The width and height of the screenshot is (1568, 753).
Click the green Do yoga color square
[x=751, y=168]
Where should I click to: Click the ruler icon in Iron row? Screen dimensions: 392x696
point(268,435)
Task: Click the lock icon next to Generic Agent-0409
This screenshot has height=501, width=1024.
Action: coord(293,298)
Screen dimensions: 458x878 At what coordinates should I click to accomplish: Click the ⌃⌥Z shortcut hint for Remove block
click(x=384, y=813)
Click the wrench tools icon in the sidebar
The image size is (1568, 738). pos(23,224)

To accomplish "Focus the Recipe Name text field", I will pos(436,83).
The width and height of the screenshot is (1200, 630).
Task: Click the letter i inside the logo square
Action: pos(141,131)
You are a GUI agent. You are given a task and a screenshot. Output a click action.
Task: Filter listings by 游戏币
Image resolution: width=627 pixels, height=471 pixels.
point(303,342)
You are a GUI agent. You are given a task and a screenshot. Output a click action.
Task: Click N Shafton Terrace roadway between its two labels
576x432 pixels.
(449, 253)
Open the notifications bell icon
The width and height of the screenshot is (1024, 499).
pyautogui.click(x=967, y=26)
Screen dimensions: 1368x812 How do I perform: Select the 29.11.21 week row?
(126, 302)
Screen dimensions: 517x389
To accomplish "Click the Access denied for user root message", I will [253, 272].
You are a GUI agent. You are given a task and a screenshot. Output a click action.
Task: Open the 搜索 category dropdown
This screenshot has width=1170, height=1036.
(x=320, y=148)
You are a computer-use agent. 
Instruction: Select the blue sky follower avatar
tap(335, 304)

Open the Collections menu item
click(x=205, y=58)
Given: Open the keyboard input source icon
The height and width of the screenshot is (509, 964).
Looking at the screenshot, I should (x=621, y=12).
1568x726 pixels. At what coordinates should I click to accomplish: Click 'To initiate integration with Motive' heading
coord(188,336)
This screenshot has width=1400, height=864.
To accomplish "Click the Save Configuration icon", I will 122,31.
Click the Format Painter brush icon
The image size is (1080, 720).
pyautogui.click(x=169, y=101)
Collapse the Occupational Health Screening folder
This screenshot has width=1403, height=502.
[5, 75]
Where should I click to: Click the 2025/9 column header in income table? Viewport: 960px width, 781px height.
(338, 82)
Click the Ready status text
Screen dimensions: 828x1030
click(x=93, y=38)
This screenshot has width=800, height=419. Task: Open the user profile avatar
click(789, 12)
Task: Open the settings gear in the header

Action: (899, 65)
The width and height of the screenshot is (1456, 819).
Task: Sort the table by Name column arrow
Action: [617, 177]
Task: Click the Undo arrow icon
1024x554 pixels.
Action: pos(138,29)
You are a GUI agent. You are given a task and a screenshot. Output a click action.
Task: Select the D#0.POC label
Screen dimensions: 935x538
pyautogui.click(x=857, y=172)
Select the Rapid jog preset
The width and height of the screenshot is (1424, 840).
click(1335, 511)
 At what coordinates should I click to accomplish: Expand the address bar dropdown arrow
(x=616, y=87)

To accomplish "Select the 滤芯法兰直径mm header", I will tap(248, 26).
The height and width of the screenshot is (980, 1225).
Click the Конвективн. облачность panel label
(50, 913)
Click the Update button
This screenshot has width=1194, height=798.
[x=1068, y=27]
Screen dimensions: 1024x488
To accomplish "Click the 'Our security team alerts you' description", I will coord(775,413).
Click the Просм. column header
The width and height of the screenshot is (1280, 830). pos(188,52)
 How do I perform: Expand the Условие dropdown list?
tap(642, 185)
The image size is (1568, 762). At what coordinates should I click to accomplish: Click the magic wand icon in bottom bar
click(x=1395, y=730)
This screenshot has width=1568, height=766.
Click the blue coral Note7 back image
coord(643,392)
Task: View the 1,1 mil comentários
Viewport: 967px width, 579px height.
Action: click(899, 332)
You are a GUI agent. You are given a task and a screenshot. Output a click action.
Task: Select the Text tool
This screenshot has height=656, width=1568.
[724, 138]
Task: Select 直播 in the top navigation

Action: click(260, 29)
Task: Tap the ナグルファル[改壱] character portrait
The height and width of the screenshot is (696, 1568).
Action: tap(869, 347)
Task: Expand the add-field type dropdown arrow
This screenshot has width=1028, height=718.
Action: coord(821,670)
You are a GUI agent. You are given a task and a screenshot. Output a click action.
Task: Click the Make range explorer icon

##############################

■ Work task ■
Among the records above, extract exactly the lines from the line with "This screenshot has width=800, height=419." to the line with "Select the Rapid jog preset", both lines included, and leave out the rest.

■ Output of the exercise ■
This screenshot has width=800, height=419. Task: Open the user profile avatar
click(789, 12)
Task: Open the settings gear in the header

Action: (899, 65)
The width and height of the screenshot is (1456, 819).
Task: Sort the table by Name column arrow
Action: [617, 177]
Task: Click the Undo arrow icon
1024x554 pixels.
Action: pos(138,29)
You are a GUI agent. You are given a task and a screenshot. Output a click action.
Task: Select the D#0.POC label
Screen dimensions: 935x538
pyautogui.click(x=857, y=172)
Select the Rapid jog preset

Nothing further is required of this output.